====== Input records ======

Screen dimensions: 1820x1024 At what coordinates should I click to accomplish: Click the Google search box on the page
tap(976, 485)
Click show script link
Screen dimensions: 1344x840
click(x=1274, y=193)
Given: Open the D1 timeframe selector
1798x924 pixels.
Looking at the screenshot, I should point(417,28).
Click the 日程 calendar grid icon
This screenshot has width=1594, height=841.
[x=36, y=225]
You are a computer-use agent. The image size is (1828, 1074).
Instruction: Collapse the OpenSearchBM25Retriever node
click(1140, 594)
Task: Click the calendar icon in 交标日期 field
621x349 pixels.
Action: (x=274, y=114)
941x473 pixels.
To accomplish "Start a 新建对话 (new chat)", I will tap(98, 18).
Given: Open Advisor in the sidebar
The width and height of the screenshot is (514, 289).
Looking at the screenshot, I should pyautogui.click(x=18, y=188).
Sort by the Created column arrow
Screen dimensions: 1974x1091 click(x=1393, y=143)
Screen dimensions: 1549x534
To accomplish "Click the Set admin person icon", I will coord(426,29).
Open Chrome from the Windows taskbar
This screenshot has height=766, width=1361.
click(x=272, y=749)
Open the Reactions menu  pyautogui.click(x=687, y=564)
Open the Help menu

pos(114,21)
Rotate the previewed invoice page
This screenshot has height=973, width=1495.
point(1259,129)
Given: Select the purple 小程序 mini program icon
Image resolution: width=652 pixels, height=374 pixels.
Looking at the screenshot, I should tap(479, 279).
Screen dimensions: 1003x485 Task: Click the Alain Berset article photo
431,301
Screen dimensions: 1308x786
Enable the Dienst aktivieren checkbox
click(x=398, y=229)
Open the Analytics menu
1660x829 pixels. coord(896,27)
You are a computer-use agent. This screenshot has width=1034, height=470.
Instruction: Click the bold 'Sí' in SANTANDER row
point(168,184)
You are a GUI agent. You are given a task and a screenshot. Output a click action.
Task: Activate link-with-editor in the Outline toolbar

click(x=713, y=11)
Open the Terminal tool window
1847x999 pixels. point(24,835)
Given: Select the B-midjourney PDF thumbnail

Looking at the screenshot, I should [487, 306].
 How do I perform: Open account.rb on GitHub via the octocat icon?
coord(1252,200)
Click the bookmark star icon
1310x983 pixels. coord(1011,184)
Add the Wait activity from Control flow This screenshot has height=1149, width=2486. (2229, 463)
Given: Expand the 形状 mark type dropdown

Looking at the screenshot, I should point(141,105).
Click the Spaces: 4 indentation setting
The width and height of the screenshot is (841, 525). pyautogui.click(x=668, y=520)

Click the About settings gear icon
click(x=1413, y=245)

======

> Task to carry out:
Transcribe all entries exactly as they appear above.

> Solution:
Screen dimensions: 1820x1024 At what coordinates should I click to accomplish: Click the Google search box on the page
tap(976, 485)
Click show script link
Screen dimensions: 1344x840
click(x=1274, y=193)
Given: Open the D1 timeframe selector
1798x924 pixels.
Looking at the screenshot, I should point(417,28).
Click the 日程 calendar grid icon
This screenshot has width=1594, height=841.
[x=36, y=225]
You are a computer-use agent. The image size is (1828, 1074).
Instruction: Collapse the OpenSearchBM25Retriever node
click(1140, 594)
Task: Click the calendar icon in 交标日期 field
621x349 pixels.
Action: (x=274, y=114)
941x473 pixels.
To accomplish "Start a 新建对话 (new chat)", I will tap(98, 18).
Given: Open Advisor in the sidebar
The width and height of the screenshot is (514, 289).
Looking at the screenshot, I should pyautogui.click(x=18, y=188).
Sort by the Created column arrow
Screen dimensions: 1974x1091 click(x=1393, y=143)
Screen dimensions: 1549x534
To accomplish "Click the Set admin person icon", I will coord(426,29).
Open Chrome from the Windows taskbar
This screenshot has height=766, width=1361.
click(x=272, y=749)
Open the Reactions menu  pyautogui.click(x=687, y=564)
Open the Help menu

pos(114,21)
Rotate the previewed invoice page
This screenshot has height=973, width=1495.
point(1259,129)
Given: Select the purple 小程序 mini program icon
Image resolution: width=652 pixels, height=374 pixels.
Looking at the screenshot, I should tap(479, 279).
Screen dimensions: 1003x485 Task: Click the Alain Berset article photo
431,301
Screen dimensions: 1308x786
Enable the Dienst aktivieren checkbox
click(x=398, y=229)
Open the Analytics menu
1660x829 pixels. coord(896,27)
You are a computer-use agent. This screenshot has width=1034, height=470.
Instruction: Click the bold 'Sí' in SANTANDER row
point(168,184)
You are a GUI agent. You are given a task and a screenshot. Output a click action.
Task: Activate link-with-editor in the Outline toolbar

click(x=713, y=11)
Open the Terminal tool window
1847x999 pixels. point(24,835)
Given: Select the B-midjourney PDF thumbnail

Looking at the screenshot, I should [487, 306].
 How do I perform: Open account.rb on GitHub via the octocat icon?
coord(1252,200)
Click the bookmark star icon
1310x983 pixels. coord(1011,184)
Add the Wait activity from Control flow This screenshot has height=1149, width=2486. (2229, 463)
Given: Expand the 形状 mark type dropdown

Looking at the screenshot, I should point(141,105).
Click the Spaces: 4 indentation setting
The width and height of the screenshot is (841, 525). pyautogui.click(x=668, y=520)

Click the About settings gear icon
click(x=1413, y=245)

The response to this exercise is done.